# Your instructions:
Lines before the one containing "700x571 pixels." are to be left out; that line and all after it, through the end of the material below, are to be written out exactly.

(Materials provided begins)

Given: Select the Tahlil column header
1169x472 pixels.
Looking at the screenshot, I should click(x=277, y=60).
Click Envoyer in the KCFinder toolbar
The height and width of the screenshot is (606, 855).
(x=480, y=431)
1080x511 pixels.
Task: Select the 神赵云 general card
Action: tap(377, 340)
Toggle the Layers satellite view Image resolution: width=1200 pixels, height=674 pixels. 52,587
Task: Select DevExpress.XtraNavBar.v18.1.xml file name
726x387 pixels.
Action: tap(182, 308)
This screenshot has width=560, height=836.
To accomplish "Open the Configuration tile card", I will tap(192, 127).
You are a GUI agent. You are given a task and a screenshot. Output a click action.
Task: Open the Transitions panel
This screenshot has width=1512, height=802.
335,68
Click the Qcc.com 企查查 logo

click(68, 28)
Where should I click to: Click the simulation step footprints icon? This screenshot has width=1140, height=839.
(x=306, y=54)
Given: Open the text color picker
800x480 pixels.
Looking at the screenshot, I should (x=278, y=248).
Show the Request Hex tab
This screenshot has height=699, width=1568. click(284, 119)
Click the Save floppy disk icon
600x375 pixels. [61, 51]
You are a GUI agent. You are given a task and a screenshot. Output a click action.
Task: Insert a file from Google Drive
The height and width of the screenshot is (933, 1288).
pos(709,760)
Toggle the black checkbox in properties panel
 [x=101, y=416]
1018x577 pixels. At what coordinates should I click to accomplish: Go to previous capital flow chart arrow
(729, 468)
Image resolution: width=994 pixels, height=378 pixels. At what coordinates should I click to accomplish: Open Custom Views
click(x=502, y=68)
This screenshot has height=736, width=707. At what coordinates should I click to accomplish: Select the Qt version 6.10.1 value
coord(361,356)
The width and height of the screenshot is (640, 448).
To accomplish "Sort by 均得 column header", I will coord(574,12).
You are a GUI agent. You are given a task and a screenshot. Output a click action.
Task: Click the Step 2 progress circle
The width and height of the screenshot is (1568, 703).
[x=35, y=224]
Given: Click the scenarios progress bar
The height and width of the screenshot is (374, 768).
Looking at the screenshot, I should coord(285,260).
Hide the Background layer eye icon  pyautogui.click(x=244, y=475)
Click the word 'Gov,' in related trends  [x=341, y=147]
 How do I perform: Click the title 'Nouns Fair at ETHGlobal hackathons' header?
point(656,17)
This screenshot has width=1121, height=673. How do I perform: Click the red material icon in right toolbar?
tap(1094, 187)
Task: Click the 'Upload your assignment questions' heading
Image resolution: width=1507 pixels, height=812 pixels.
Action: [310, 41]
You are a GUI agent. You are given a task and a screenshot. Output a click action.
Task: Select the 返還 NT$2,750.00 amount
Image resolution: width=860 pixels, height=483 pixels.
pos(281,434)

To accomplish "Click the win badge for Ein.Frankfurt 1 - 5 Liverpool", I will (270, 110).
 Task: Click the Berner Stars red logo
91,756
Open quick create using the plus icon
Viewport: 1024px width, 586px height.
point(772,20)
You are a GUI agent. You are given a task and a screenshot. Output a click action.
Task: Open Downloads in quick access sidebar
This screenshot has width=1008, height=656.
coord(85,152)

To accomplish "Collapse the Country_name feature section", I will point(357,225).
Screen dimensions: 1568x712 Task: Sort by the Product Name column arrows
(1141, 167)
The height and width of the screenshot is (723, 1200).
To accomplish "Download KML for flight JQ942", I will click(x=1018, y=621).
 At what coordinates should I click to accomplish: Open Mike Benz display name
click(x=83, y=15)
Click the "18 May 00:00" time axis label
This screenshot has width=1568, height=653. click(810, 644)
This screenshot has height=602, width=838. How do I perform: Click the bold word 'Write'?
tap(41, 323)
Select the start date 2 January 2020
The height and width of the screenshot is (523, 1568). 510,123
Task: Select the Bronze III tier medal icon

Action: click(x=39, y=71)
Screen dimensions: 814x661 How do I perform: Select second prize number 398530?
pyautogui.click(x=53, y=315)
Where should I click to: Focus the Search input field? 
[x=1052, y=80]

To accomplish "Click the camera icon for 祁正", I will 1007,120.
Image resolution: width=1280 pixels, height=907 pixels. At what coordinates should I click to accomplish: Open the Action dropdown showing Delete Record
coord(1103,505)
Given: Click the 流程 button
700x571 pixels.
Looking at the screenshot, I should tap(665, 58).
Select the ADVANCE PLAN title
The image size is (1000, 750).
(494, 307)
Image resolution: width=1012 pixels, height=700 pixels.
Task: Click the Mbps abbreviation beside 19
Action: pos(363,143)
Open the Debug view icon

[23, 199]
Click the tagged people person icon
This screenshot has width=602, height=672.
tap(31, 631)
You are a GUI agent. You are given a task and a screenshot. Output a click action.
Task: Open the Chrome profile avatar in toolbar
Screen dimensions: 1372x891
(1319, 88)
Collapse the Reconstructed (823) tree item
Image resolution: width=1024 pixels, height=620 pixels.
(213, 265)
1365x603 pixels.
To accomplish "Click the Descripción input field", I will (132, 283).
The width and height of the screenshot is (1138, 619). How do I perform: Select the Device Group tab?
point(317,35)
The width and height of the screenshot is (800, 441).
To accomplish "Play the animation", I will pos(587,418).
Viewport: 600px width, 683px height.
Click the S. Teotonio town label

(Materials provided ends)

# Response area:
700x571 pixels.
Looking at the screenshot, I should tap(665, 58).
Select the ADVANCE PLAN title
The image size is (1000, 750).
(494, 307)
Image resolution: width=1012 pixels, height=700 pixels.
Task: Click the Mbps abbreviation beside 19
Action: pos(363,143)
Open the Debug view icon

[23, 199]
Click the tagged people person icon
This screenshot has width=602, height=672.
tap(31, 631)
You are a GUI agent. You are given a task and a screenshot. Output a click action.
Task: Open the Chrome profile avatar in toolbar
Screen dimensions: 1372x891
(1319, 88)
Collapse the Reconstructed (823) tree item
Image resolution: width=1024 pixels, height=620 pixels.
(213, 265)
1365x603 pixels.
To accomplish "Click the Descripción input field", I will (132, 283).
The width and height of the screenshot is (1138, 619). How do I perform: Select the Device Group tab?
point(317,35)
The width and height of the screenshot is (800, 441).
To accomplish "Play the animation", I will pos(587,418).
Viewport: 600px width, 683px height.
Click the S. Teotonio town label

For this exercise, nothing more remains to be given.